Valsalva's maneuver was originally described in 1704 by Antonio Maria Valsalva, an Italian anatomist who developed this method for inflating the middle ear. By creating force against a closed glottis, this exercise increases pressure within the thoracic and abdominal cavity. The proposed and desired effect of Valsalva's maneuver in this study was to increase intraabdominal pressure and accentuate any herniation that may have been occult at rest [3]. Ventral hernias have been evaluated using both rest scans and Valsalva's maneuver scans at our institution for a number of years. This study was designed to evaluate the role of a scan obtained during Valsalva's maneuver. Our study showed that Valsalva's maneuver has an effect on the abdomen and its contents that aids in the detection and characterization of anterior abdominal wall hernias.

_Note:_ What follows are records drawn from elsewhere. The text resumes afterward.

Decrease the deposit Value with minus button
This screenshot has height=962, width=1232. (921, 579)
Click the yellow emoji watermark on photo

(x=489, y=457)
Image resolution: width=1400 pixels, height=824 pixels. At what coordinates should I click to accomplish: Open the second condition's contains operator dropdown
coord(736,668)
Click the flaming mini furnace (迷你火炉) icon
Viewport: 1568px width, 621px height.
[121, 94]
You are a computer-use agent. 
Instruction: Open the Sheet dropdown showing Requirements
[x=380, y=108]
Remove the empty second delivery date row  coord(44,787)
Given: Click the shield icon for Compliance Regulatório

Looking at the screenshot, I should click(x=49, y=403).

To our knowledge, no published norms exist on the expected change in intraabdominal morphology on CT after Valsalva's maneuver. We hypothesized that measurement of AP diameter changes would reflect an increase in intraabdominal pressure. In patients with or without identifiable hernias, AP diameter increased during Valsalva's maneuver, suggesting an increase in intraabdominal pressure and producing a satisfactory result from the Valsalva's maneuver. This was a consistent observation and provided evidence that patients can be instructed in the performance of Valsalva's maneuver and can maintain the maneuver throughout an MDCT scan.
With Valsalva's maneuver, the transverse measurement of the fascial defect increased. The change in size implies that the abdominal wall musculature changes with Valsalva's maneuver. These changes accentuate the aperture of the hernia sac. In addition, the AP diameter of the hernia sac changes with the addition of Valsalva's maneuver, implying that the increase in intraabdominal pressure also is transmitted to the hernia sac and its contents.
More important, a mean of 51% of hernias become more conspicuous with Valsalva's maneuver because of protrusion of mesenteric or omental fat, bowel, or solid organs into the hernia sac. Valsalva's maneuver simulates certain activities of daily living such as heavy lifting, making these findings more clinically relevant.
Most important, there are hernias (10% in this series) that will not be diagnosed unless a scan is obtained with Valsalva's maneuver. These defects are subtle. At rest, the hernia sac is confined within the abdominal wall and not detected. It is only with the increased pressure from Valsalva's maneuver that these fascial defects and hernia sacs become identifiable. The identification of this subset of patients provides a strong argument that in patients referred with suspected hernia, it is imperative to obtain a scan during Valsalva's maneuver. Absence of hernia on a scan obtained at rest cannot exclude the presence of a hernia.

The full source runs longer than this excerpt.